Published Dec 28, 2008
PURNAF
6 Posts
I have worked in inpatient OB for 5 years now in the military and the base fluid for our patients during intrapartum has been LR usually at a maintenance rate of 125ml/hr. If we have diabetics we will give D5LR as the maintenance fluid. Providers are now requesting that all patients be given D5LR. Can any of you give me feedback on protocols and use of D5LR as a maintenance fluid. Evidenced based practice guidelines would be helpful. I have tried searching online for resources/research and have found none.
Thanks,
Julian
Sandwitch883RN
165 Posts
It's interesting to me that you use D5LR for diabetics. We only use LR for diabetics. Some of our providers request D5 for nondiabetics. I was taught at the first hopital I worked at to never bolus with D5 d/t the fact that it put the babys pancreas in overload and the baby would have hypoglycemic issues after delivery. I have worked in several facilities and each of them did things very diffently in regards to fluids. Also I see that you work in a military facility. I was just hired at Naval hospital and have'nt started yet. How do you like working in a military hospital? I'm civilian and have been told by folks that have worked there that they aren't very accepting of civilian personel. Can you give me some insight based on your experience? Thanks!

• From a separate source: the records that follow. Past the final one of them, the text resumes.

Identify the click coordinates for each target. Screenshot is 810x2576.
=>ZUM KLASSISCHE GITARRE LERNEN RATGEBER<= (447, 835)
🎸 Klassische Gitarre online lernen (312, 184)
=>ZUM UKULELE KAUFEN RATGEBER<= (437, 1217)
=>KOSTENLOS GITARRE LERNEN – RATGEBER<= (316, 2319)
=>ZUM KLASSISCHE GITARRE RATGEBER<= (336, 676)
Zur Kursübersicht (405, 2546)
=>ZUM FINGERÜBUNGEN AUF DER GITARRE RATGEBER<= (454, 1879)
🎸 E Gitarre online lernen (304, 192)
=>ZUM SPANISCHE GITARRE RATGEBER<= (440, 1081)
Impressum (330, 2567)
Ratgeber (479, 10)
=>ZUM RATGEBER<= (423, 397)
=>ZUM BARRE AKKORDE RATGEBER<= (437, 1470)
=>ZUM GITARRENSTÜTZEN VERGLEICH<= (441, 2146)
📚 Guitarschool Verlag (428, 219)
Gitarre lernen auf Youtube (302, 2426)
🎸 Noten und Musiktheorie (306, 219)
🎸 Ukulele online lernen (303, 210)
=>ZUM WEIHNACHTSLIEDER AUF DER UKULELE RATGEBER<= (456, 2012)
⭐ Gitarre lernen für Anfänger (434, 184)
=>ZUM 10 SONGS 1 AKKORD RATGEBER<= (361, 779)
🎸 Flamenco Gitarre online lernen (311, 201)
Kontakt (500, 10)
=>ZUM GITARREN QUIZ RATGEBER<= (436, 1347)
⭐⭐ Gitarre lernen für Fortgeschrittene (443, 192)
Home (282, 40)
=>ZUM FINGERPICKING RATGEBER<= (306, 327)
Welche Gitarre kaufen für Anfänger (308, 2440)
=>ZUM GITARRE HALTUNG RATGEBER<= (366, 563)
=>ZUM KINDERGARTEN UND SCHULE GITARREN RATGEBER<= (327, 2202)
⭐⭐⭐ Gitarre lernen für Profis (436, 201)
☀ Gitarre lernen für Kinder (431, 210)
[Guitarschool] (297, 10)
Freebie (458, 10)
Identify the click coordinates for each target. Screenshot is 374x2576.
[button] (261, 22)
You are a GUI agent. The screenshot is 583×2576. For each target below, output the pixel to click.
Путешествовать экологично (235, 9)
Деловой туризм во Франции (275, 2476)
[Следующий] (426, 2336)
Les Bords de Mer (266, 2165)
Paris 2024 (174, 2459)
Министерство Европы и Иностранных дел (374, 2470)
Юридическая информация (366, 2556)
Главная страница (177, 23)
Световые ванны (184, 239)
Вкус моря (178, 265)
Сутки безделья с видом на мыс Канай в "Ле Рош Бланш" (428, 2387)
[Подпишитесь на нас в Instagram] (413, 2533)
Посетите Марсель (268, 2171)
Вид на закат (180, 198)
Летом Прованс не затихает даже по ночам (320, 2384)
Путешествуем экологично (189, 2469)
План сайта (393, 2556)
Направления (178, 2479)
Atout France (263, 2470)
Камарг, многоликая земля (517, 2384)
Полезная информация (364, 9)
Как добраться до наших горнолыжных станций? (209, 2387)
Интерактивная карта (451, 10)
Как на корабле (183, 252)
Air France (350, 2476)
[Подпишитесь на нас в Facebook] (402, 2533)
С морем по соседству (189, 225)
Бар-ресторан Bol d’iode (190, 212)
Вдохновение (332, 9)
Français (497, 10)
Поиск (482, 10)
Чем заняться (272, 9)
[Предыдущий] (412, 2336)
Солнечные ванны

In regards to your question about civilians working for the military. We love the civilians that work for us. I am in the AF so I can't speak for the Navy; however, we all play together like a big family. I assume the Navy nurses and docs do the same.
cnm in progress
134 Posts
We use LR at 125/hr and we use NSS for our diabetics. If a diabetic is on an insulin drip we will often use D5NSS so they have some substrate. One of our triage hospitalists has recently started ordering D5LR for all normal laboring patients, and when I questioned this order I was told that recent studies have shown better outcomes with D5LR. It was busy and I didn't get to have a discussion as to what the outcomes were, etc... and I've never had time to research it myself. So based on his response to me, I am assuming that there is research out there somewhere, but I don't know what/where at this point. I'd do some investigating for you, but I'm up to my eyeballs in reading and finding research articles for school...no time to look up items of interest right now.
jwk
1,102 Posts
One of our triage hospitalists has recently started ordering D5LR for all normal laboring patients.
Why would a hospitalist be involved on any level at any time with routine OB patients?
We do about 10,000 deliveries/year. We have a very busy triage unit that is always staffed with an OB hospitalist. He/She sees the patients, then calls the patient's attending to discuss the plan of care. He/She writes initial orders on the patients who get admitted to L & D.
Elvish, BSN, DNP, RN, NP
4 Articles; 5,259 Posts
We have WHNPs and CNMs who function much the same way. They work exclusively in triage and decide who gets admitted, write admitting orders, etc.